**ESPLORA IL MATERIALE**.
(A) Secondo il brano sul ruolo del consulente, da che cosa è dato innanzitutto il valore apportato con il progetto?
(B) Prosegui il brano sul ruolo del consulente a partire dalla sua ultima frase.

Ma c’è molto altro che l’aziendalista, il consulente o manager ad interim può attestare, quale sia un po’ un visitatore che vede l’azienda da fuori, dall’alto, ma anche dal basso (spesso dal basso, lato collaboratori, da fuori, lato mercato, concorrenza, mondo esterno che si evolve), che dà un giudizio terzo e obiettivo non sono contestuale ma con una visione di lungo periodo, di strategia organizzativa.
Per essere fino in fondo obiettivo questo giudizio deve comprendere alcuni aspetti critici, per esempio:
- Se con il progetto abbiamo apportato valore è innanzitutto dato dal fatto di non aver più bisogno su quel tema di acquisire queste competenze dal consulente e questa crescita acquisita: “quando si diventa più grandi non si torna indietro, camminiamo con le nostre gambe”.

**DATI FORNITI**.
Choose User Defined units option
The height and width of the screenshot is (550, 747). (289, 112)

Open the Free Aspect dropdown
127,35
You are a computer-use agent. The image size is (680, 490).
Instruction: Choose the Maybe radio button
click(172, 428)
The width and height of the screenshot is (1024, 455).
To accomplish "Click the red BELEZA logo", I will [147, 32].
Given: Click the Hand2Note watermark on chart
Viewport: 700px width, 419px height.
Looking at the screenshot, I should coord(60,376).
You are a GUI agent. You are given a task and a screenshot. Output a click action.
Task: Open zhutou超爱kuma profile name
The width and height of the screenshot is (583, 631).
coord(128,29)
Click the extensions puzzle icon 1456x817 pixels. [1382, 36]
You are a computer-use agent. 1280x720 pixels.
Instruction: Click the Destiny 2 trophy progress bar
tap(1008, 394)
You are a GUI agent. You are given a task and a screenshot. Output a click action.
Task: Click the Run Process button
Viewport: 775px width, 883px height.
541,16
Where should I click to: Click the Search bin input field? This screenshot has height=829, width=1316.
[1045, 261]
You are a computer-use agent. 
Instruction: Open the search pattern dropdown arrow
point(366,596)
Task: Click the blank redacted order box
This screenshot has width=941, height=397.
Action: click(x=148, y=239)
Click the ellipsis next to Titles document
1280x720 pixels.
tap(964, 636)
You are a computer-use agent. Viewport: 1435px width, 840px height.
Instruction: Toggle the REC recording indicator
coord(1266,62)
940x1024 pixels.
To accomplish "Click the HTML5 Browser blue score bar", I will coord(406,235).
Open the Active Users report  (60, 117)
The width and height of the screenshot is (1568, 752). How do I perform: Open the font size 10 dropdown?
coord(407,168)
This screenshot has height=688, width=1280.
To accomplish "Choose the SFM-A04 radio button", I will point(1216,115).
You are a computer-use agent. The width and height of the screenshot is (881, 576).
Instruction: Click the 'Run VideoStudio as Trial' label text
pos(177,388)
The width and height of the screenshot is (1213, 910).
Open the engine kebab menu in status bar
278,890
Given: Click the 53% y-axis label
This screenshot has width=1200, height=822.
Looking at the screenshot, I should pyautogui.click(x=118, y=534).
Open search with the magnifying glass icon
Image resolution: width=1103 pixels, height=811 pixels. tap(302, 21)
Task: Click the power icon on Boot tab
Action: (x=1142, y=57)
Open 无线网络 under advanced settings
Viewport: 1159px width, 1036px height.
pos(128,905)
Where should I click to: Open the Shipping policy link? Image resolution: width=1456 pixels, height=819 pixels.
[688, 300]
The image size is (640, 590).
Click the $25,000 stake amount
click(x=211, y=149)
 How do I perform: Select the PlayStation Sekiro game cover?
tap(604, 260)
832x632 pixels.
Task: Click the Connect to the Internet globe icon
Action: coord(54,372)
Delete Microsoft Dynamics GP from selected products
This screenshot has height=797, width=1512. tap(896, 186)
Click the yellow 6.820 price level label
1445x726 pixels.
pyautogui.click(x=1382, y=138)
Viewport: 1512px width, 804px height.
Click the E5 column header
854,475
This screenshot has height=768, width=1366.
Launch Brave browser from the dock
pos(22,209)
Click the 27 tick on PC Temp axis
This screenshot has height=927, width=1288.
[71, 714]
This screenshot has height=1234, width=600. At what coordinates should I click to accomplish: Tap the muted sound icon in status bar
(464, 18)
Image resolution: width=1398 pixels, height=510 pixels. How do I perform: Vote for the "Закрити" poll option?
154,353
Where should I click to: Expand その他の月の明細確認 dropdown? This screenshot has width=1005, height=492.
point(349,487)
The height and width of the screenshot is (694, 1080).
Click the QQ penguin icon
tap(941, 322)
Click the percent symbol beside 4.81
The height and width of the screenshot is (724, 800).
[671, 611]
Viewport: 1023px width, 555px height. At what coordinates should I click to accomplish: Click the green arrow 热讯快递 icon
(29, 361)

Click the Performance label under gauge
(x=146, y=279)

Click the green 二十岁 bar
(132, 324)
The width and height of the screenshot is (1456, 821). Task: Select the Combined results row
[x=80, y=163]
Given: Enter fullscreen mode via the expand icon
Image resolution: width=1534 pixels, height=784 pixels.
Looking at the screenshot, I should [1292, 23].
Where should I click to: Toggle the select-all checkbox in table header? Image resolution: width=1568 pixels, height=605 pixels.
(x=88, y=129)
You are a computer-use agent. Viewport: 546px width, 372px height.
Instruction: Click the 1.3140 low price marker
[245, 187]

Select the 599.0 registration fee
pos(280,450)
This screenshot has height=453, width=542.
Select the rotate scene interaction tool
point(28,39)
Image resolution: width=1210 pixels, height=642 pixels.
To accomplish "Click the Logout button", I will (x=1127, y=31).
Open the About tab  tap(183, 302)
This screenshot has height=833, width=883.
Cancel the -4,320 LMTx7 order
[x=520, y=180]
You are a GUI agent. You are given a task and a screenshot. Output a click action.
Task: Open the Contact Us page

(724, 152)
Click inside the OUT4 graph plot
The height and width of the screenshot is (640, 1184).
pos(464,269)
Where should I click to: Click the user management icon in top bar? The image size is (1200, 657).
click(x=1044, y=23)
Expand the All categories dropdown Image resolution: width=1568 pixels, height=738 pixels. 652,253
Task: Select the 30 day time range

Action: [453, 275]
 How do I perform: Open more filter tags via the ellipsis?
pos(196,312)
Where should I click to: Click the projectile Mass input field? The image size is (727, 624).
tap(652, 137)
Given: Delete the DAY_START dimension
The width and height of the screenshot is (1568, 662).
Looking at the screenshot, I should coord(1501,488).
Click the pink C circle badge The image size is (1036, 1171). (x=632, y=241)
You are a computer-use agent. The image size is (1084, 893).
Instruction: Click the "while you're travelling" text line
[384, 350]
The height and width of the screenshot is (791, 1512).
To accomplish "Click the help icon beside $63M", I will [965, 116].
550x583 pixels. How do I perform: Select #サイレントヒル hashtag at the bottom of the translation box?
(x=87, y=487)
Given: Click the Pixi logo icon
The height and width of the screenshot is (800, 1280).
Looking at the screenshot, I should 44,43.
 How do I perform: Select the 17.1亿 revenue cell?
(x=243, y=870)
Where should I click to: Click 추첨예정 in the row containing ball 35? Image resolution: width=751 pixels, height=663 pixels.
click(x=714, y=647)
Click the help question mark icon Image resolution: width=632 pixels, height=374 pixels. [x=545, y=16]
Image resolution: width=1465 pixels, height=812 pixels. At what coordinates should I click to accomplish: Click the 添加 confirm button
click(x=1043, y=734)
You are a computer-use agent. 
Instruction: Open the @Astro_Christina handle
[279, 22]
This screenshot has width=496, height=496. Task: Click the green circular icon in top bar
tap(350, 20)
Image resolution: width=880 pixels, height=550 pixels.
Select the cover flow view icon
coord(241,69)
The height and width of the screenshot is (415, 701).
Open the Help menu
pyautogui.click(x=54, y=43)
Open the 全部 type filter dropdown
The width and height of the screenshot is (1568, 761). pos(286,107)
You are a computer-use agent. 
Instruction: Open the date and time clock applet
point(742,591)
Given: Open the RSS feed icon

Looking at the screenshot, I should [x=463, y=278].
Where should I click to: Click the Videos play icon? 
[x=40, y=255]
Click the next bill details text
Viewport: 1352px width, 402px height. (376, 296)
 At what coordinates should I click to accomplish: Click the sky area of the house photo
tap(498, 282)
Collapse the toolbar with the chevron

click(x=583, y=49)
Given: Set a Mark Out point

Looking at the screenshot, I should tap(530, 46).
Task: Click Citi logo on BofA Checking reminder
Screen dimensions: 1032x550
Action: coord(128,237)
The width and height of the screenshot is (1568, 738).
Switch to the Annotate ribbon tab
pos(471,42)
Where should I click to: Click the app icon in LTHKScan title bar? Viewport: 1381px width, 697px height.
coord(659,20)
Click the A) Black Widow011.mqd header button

**RISPOSTE IN ORDINE**.
(A) Dal fatto di non aver più bisogno, su quel tema, di acquisire queste competenze dal consulente.

(B)
- Se la proprietà ha dato fiducia al consulente anche se all’inizio non disponeva inevitabilmente tutti gli strumenti per valutare fino in fondo il valore del progetto riorganizzativo, ora ha preso completa padronanza della metodologia e delle competenze apportate, le fa proprie, inclusa la necessità di verificare costantemente il modello organizzativo: “sono io ora il consulente in azienda che rimette tutto costantemente in discussione, non siamo un ministero e l’azienda è una cosa viva e la strategia più vincente è l’adattamento”
- Se all’inizio proprietà, dirigenza, management, figli e parenti in azienda, soci erano un po’ un tutt’uno, ora si comprende come i ruoli, gli strumenti, le metodologie sono definiti dall’organizzazione e dai processi, ed esiste un livello di decisione e gestione che si prende la responsabilità e deve avere le deleghe per raggiungere i risultati, misurati rispetto a strumenti e misuratori pianificati, cioè alla base della delega: “il vero capo dell’azienda sono gli strumenti per scaricare a terra e realizzare una strategia di mercato definita: comandano le procedure, comandano gli obiettivi, non le persone”.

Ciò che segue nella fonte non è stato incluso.